Although the Committee does not intend their citation as an endorsement, some examples of situations that do not necessarily require recusal nevertheless may be helpful. 2 A judge is not required to recuse himself or herself simply because, while a prosecutor, the judge prosecuted the defendant before him. Davis, 21 Va. App. at 592. The mere fact that a fellow judge's spouse appears before the judge does not necessarily require disqualification. State of Washington Ethics Advisory Opinion 84-3. This is true even when such a judge was the best man at the wedding of the lawyer and the fellow judge. Delaware JPC 1992-2. A judge need not recuse himself or herself simply because, through prior judicial hearings, the judge is familiar with a party and his legal difficulties. Deahl v. Winchester Dept. of Social Services, 224 Va. 664, 672-73 (1983). There is no requirement that a judge recuse himself from a case because the defendant is an attorney who regularly practiced before the judge. Stamper v. Commonwealth, 228 Va. 707, 713-14 (1985).

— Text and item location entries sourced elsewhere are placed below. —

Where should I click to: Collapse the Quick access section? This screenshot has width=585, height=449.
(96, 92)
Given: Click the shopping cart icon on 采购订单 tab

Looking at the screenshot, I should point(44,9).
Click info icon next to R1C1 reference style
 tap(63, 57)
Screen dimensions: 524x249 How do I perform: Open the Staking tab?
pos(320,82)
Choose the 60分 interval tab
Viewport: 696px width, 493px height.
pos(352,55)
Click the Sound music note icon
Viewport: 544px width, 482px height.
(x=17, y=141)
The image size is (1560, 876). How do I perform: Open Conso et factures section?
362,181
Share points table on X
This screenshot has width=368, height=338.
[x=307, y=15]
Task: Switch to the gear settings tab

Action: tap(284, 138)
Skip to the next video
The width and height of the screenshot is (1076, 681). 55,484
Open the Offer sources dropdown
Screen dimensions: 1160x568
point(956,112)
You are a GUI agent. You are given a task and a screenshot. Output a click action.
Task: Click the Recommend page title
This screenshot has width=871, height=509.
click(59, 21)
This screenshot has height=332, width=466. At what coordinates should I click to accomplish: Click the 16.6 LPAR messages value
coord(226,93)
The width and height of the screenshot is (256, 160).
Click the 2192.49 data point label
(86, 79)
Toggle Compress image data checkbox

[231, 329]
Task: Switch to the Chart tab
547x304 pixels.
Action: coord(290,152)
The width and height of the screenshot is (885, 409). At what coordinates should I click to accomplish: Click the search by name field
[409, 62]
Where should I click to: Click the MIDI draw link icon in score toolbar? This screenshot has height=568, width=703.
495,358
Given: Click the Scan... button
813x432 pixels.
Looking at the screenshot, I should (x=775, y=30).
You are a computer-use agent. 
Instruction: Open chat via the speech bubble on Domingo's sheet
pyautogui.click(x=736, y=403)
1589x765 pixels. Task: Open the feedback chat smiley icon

Virginia's appellate courts have stated the standard by which recusal should be tested:
In Virginia, whether a trial judge should recuse himself or herself is measured by whether he or she harbors "such bias or prejudice as would deny the defendant a fair trial." Welsh v. Commonwealth, 14 Va. App. 300, 315 (1992), quoting Justus v. Commonwealth, 222 Va. 667, 673 (1981).
The judge must also consider
"the public's perception of his or her fairness, so that the public's confidence in the integrity of the judicial system is maintained."
Buchanan v. Buchanan, 14 Va. App. 53, 55 (1992).
It is, however, the public's perception, not the litigant's, that a judge must consider when deciding whether recusal is required to preserve the judicial system's integrity. Scott v. Rutherfoord, 30 Va. App. 176, 189 (1999).
The Committee, then, is of the opinion that a judge is not required to recuse himself or herself, and should not do so, merely because he or she is an acquaintance of a party, attorney, or witness involved in the proceeding before the judge.
Canons of Judicial Conduct, Canons 3E and 3F.
Davis v. Commonwealth, 21 Va. App. 587 (1996).
Deahl v. Winchester Dept. of Social Services, 224 Va. 664 (1983).
Justus v. Commonwealth, 222 Va. 667 (1981.
Scott v. Rutherfoord, 30 Va. App. 176 (1999).
Stamper v. Commonwealth, 228 Va. 707 (1985).
Welsh v. Commonwealth, 14 Va. App. 300 (1992).
Delaware Judicial Ethics Advisory Opinion 1997-4.
Delaware JPC 1992-2. State of Washington Ethics Advisory Opinion 84-3.
1 See, for example, Canon 3B(1), the Commentary to Canon 3B(4), Canon 3B(8), and Canon 3C(3).
2 Although the situations which follow do not of themselves require recusal, other attending circumstances may lead the judge to conclude that recusal is necessary because of the appearance of impropriety or because the personal relationship between the judge and others involved, as opposed to the situation itself, requires recusal.
All opinions shall be advisory only, and no opinion shall be binding on the Judicial Inquiry Review Commission or the Supreme Court in the exercise of its judicial discipline responsibilities. However, the Judicial Inquiry Review Commission and the Supreme Court may in their discretion consider compliance with an advisory opinion by the requesting individual to be evidence of a good faith effort to comply with the Canons of Judicial Conduct provided that compliance with an opinion issued to one judge shall not be considered evidence of good faith of another judge unless the underlying facts are substantially the same. Order of the Supreme Court of Virginia entered January 5, 1999.